Parole non di poco conto quelle della senatrice ed ex sindaco Antonella Faggi. Tema dell’intervento è la prossima tornata amministrativa del capoluogo, un tema peraltro messo con forza sul tavolo dall’attuale sindaco Virginio Brivio che, qualche giorno fa, ha incoraggiato alla competizione i tre “delfini” Corrado Valsecchi, Francesca Bonacina e Simona Piazza. Sul fronte opposto, la riflessione non poteva che iniziare da lei, Antonella Faggi, anche perché è proprio nel 2009 che si è spezzato il filo del governo locale del Carroccio, oltre a quello dell’unità del centrodestra. Un filo che, conferma la senatrice, pare ancora difficile da riannodare a pieno.

La lunga corsa

In effetti, se il commissario provinciale Stefano Parolari sceglie una strada più prudente («Presto per parlarne, in ogni caso credo che le alleanze possano riproporre lo stesso schema del centrodestra regionale»), Antonella Faggi ritorna proprio al peccato originale del termine del suo mandato.«So bene che, rispetto allo scenario nazionale, esistono molti livelli locali sui quali le singole persone rendono ben più facile trovare accordi per il bene del territorio. Ciononostante, a chi ventila ancora oggi a Lecco l’esigenza di coagulare e unire l’intero centrodestra, rispondo che questa esigenza, se intesa pregiudizialmente, risponde a vecchi schemi. A Lecco – prosegue - da quel 2009 non c’è stato alcun rinnovamento, i nostri interlocutori sono rimasti gli stessi, le stesse facce e le stesse parole, nonostante alcuni di loro abbiano cambiato schieramenti e casacche. Se il loro obiettivo è ancora una volta quello di sedersi al tavolo con la Lega e contrattare posizioni e assessorati, allora credo davvero che questo non può essere il metodo con cui scegliere i nostri interlocutori. Se poi guardo a quello che vedo in Parlamento – conclude la senatrice – viene davvero la voglia di andare da soli. Ma non spetta a me decidere, il mio ruolo è un altro».

Carroccio pronto

Ironizza invece sui nomi in gioco Stefano Parolari: «A differenza del Pd noi non abbiamo candidati da bruciare – sottolinea – quanto al colore, non credo di dire nulla di eccessivo se affermo che la Lega, per numeri e consensi, sarà la forza preponderante dell’offerta politica e avrà pieno diritto a esprimere un suo candidato».

E a Brivio, che parlava di un patto di reciproca desistenza tra Lega e Cinque Stelle già alle prossime amministrative, Parolari risponde: «Non so cosa intendesse, non credo sia facile impedire ai Cinque Stelle di comporre una propria lista, o andare da un loro elettore e dirgli di votare Lega. Francamente mi sembra che il M5S correrà da solo sul livello locale, come ha fatto sul nazionale. Che poi anche a Lecco possano nascere convergenze, è un altro discorso».

Stessa opinione per Flavio Nogara: «Che il candidato sindaco sia della Lega lo do per scontato. Le alleanze?
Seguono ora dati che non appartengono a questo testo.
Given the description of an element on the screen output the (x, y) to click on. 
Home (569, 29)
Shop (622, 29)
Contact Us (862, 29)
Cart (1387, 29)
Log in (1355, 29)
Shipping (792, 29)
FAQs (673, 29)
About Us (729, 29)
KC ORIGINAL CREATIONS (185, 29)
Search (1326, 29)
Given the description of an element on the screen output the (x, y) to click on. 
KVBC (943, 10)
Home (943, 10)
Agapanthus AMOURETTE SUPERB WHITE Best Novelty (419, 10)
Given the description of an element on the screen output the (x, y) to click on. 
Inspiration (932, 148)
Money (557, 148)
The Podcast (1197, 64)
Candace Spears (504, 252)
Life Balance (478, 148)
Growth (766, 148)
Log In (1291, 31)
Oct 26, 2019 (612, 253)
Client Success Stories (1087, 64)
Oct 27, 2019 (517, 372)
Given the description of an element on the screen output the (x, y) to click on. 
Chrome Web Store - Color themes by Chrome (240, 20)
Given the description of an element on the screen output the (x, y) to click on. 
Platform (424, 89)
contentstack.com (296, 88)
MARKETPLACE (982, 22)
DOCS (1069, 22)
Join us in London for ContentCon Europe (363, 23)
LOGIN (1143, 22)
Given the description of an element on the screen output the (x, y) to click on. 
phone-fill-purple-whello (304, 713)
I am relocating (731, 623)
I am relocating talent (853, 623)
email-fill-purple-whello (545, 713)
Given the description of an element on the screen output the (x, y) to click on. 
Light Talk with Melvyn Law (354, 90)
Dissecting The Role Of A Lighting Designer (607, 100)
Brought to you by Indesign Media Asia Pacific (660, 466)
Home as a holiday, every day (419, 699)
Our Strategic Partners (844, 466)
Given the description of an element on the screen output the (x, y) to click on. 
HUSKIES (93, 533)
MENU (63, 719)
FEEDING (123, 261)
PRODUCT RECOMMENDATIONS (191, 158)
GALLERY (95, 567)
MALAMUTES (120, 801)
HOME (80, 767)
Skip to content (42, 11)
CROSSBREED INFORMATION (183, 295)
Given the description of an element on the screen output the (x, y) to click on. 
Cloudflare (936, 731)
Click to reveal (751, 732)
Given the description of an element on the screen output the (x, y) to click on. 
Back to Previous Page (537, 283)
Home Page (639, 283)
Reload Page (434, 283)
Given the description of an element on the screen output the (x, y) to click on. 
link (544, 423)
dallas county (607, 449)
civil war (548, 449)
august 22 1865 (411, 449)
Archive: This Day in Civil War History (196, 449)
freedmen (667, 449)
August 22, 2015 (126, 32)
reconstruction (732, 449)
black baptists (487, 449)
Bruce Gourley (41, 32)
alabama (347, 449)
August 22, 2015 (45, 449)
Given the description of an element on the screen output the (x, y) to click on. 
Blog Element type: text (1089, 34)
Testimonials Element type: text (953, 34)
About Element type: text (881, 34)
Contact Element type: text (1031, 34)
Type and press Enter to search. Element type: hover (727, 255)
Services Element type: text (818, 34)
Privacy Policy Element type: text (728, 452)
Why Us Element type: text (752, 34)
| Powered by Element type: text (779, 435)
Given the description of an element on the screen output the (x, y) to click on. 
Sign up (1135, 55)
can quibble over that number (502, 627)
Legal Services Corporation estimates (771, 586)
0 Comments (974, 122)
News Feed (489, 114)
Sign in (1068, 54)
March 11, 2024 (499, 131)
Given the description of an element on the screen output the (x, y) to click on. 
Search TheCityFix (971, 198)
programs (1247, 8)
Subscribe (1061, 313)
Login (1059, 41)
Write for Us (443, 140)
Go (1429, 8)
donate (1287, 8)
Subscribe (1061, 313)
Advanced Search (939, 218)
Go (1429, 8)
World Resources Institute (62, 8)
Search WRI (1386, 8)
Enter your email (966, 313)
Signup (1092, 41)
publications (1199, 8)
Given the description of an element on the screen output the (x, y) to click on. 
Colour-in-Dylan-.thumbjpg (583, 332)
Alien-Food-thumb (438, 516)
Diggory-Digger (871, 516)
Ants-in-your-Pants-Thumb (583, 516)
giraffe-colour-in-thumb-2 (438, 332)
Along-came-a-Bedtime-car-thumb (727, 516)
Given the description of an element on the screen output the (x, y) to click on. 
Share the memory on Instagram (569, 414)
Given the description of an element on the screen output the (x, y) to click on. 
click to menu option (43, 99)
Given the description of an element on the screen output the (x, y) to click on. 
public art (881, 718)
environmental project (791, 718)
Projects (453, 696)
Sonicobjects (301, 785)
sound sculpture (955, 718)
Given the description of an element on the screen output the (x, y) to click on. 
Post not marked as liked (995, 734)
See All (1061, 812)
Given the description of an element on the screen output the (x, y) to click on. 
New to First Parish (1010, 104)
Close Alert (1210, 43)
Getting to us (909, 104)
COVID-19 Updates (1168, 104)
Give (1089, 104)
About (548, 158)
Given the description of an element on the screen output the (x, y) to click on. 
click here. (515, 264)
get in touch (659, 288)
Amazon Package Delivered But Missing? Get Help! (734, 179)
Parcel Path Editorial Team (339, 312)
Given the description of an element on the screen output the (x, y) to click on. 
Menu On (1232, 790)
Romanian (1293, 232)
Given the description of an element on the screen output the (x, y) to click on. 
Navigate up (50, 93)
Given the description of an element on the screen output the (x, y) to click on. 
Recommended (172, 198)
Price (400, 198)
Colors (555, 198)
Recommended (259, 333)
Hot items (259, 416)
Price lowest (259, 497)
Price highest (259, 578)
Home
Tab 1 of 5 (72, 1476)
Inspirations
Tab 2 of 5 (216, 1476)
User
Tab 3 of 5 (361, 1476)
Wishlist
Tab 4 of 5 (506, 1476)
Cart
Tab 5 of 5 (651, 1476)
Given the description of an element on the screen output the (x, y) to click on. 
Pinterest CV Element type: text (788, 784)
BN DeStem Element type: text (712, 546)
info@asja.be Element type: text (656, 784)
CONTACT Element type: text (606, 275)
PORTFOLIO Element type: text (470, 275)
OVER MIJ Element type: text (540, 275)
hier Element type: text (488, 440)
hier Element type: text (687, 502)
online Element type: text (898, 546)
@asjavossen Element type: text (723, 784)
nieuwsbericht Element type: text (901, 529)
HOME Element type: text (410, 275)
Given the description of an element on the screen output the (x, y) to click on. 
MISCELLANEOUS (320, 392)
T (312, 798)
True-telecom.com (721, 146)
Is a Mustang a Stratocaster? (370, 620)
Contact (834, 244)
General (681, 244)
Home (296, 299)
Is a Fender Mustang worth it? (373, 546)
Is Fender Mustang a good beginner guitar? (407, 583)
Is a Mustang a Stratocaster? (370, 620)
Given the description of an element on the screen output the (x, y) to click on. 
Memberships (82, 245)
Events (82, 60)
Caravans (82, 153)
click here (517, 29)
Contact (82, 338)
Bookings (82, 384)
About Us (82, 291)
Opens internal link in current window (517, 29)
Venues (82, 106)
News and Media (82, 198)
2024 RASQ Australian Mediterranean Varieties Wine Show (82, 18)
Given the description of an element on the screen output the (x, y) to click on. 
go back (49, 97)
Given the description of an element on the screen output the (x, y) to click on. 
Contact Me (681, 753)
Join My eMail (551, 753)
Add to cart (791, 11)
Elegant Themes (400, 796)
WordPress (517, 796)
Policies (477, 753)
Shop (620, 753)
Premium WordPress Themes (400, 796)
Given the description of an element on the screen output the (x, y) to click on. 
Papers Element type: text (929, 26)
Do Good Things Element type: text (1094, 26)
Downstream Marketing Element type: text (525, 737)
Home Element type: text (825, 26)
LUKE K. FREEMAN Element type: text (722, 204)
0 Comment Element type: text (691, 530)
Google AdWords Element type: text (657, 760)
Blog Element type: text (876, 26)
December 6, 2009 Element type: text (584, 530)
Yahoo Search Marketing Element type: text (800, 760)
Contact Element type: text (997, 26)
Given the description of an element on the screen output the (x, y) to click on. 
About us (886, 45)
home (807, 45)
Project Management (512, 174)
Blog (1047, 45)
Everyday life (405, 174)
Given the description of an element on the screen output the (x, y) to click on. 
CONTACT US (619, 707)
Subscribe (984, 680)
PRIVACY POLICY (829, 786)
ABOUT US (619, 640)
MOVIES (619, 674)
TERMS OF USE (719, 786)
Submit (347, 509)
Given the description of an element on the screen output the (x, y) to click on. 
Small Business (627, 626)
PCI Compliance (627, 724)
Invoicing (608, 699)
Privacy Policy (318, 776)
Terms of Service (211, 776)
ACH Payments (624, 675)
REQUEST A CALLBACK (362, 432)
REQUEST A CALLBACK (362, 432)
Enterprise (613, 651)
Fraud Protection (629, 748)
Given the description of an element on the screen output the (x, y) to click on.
Si vedrà: sicuramente il motore che porterà il cambiamento di Lecco dovrà essere la Lega e noi siamo pronti e galvanizzati per questa sfida: Lecco in questi anni ha subito di tutto da chi Lecco la ama». Chiude Antonella Faggi: «L’identikit del nuovo sindaco? Secondo me dovrà essere una persona competente in materia politica e amministrativa, basta con questi esperimenti in salsa civica in cui si fa fare il medico all’ingegnere e viceversa. E poi, dovrà essere pronto a dedicare tutto il tempo a Lecco, senza orari e senza vacanze».